Article Text
Abstract
Introduction and objectives Pulmonarysarcoidosis can be clinically, radiologically and histopathologically indistinguishable from silicosis. Misdiagnosis may led to important individual and societal costs, because of the different patient management approaches in terms of treatment and fitness for work. We present a series of silicosis cases previously misdiagnosed as sarcoidosis; we hope to increase awareness among respiratory physicians about the pivotal role of a thorough occupational history in the differential diagnostic process.

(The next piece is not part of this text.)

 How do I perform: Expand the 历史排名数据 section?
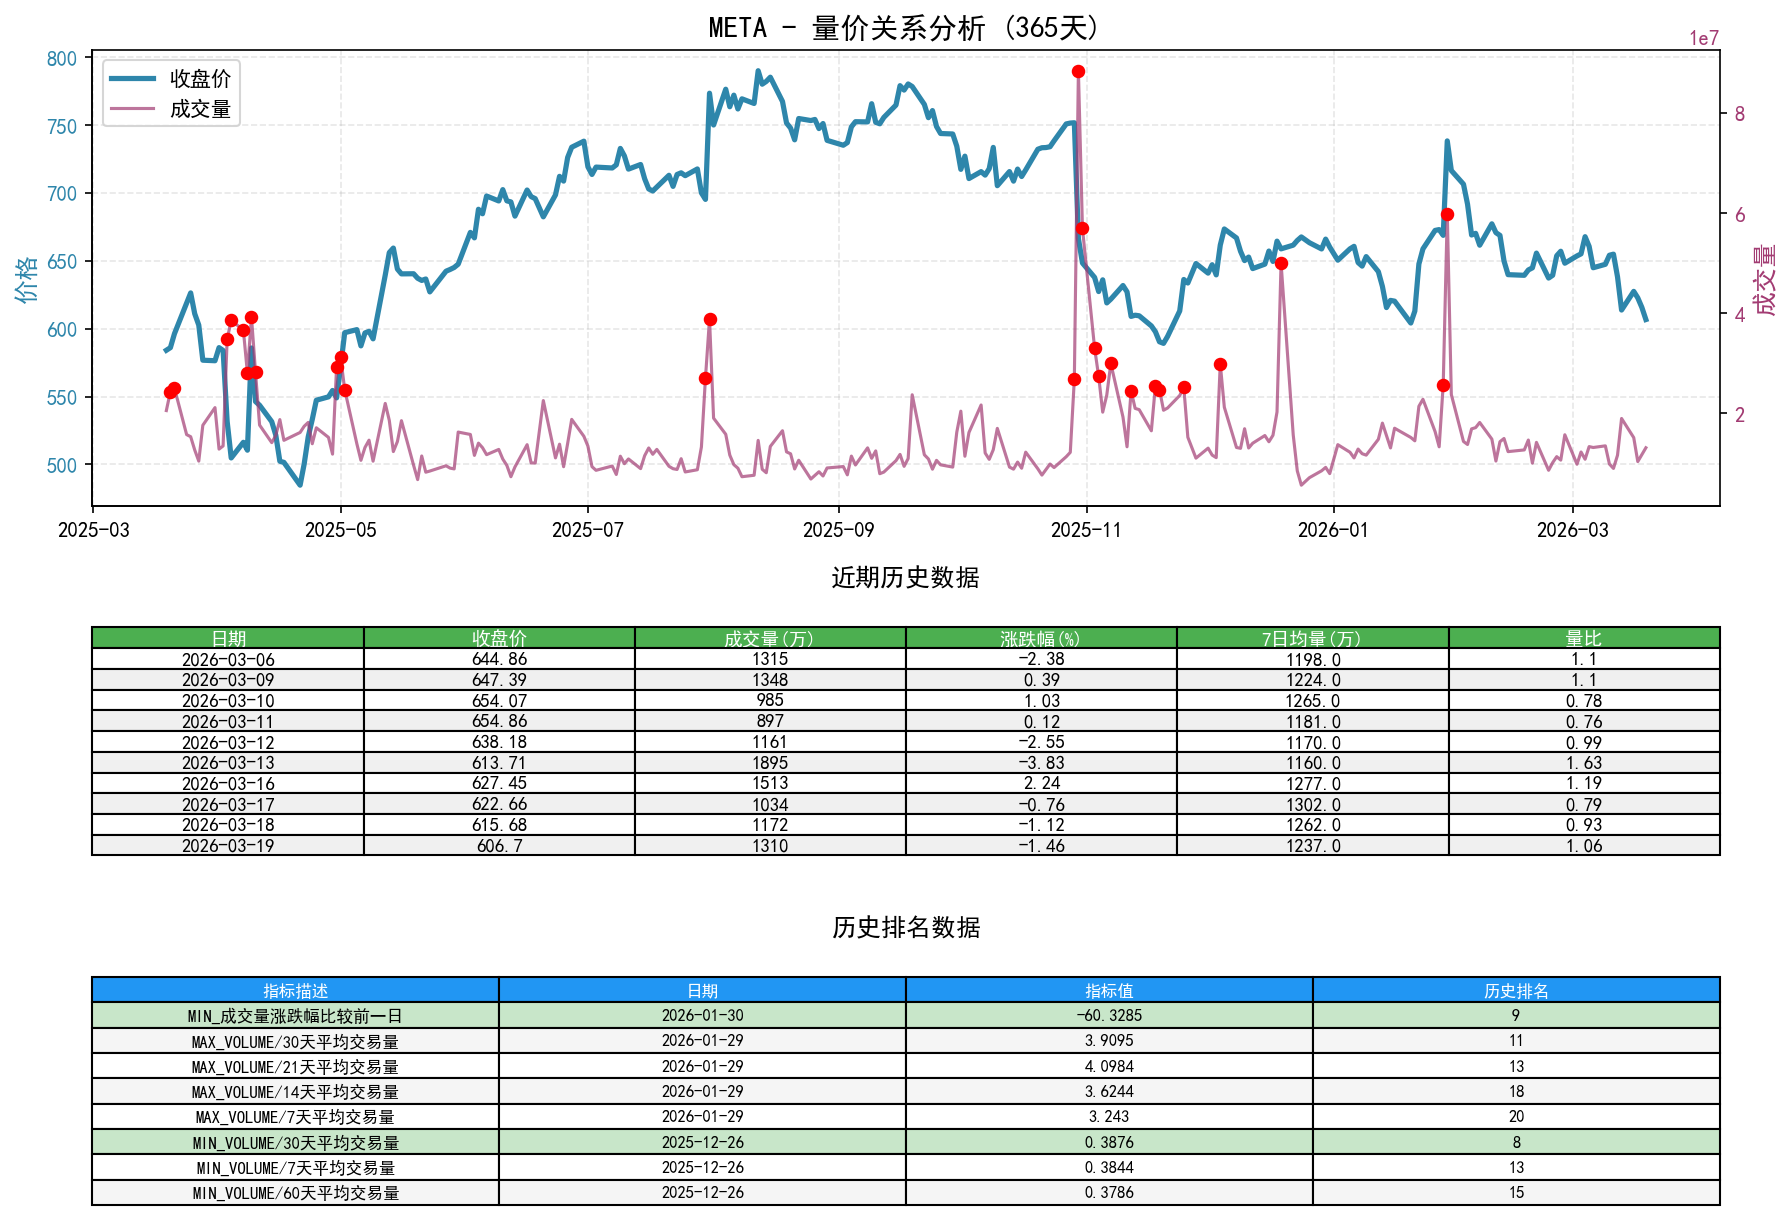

Method Between April 2016 and April 2018, 3 men previously diagnosed with pulmonary sarcoidosis were referred to the Occupational Lung Disease service at Royal Brompton Hospital, London, UK to evaluate their fitness for work; all were stonemasons in the UK. A thorough lifetime job history was collected, and combined with the available clinical evidence (i.e. spirometry, radiology, BAL and/or lung biopsy).
Results A summary of the patients is reported in the table 1. In each case, based on the available medical evidence and significant occupational exposures to crystalline silica for over 10 years, a diagnosis of silicosis was reached. Each was advised to avoid further exposure to silica at the workplace, and informed about their eligibility to claim for compensation under the UK Industrial Injuries Disablement Benefit scheme. Of note, cessation of occupational exposure to silica in one of the patients resolved his chronic cough, so that medication was no longer required.
Conclusions Given the chronic nature of silicosis, and the absence of a curative treatment, timely diagnosis is essential to prevent further exposure to the causal agent and so disease progression; to avoid not only unnecessary invasive diagnostic procedures, but also unneeded medications; and to give access to workers’ disability compensation.